PARI is a not-for-profit, non-commercial website that hopes to grow by public participation. Anyone interested in rural affairs can send in pictures, text articles, photo stories, films – as long as it fits the mandate of the website – ‘the everyday life of everyday people.’
The project depends on crowd-funding rather than on direct corporate or government funding. All the volunteers who have contributed to this website so far have not charged a single paisa.
There are many interesting categories in PARI like Faces (where you can have a glimpse of a variety of faces of rural India), Musafir (where you can find photos and articles on travel experience to the villages), Resources (where you can read all the articles published about rural India for free) and Talking albums (where you can listen to the life of a person in the form of photo and audio).
One of the featured stories on the website is of an old man, Chinnathambi, living in Idukki, who has put together a library. Another is of a five-year-old girl Kynja’s day at the Anganwadi in East Khasi Hills. The story of a 21-year-old Adi Dravida boy, Kali Veerapadran, from Kovalam who has mastered three different forms of folk dance and Bharatanatyam from the famed institution, Kalakshetra is fascinating.

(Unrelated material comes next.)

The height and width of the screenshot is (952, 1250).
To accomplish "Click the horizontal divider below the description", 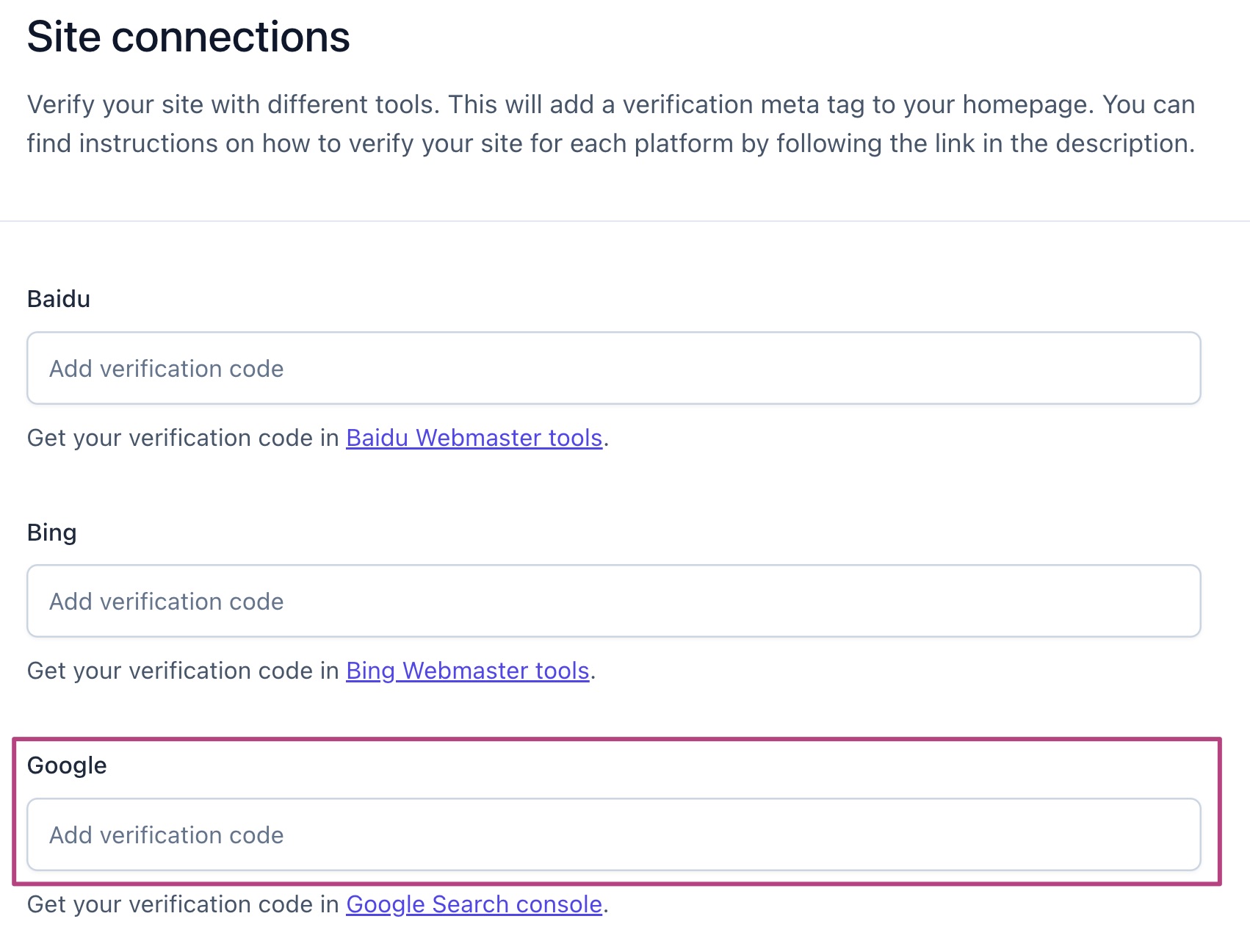I will [624, 220].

The content on the website is free to access, but the readers cannot use it for commercial purposes according to the license of Creative Commons.
PARI is also approaching schools and colleges to involve the student community in the process. Students can contribute by taking pictures and writing stories on the lives of rural people. This project aims at bringing many untold stories of rural India into one website.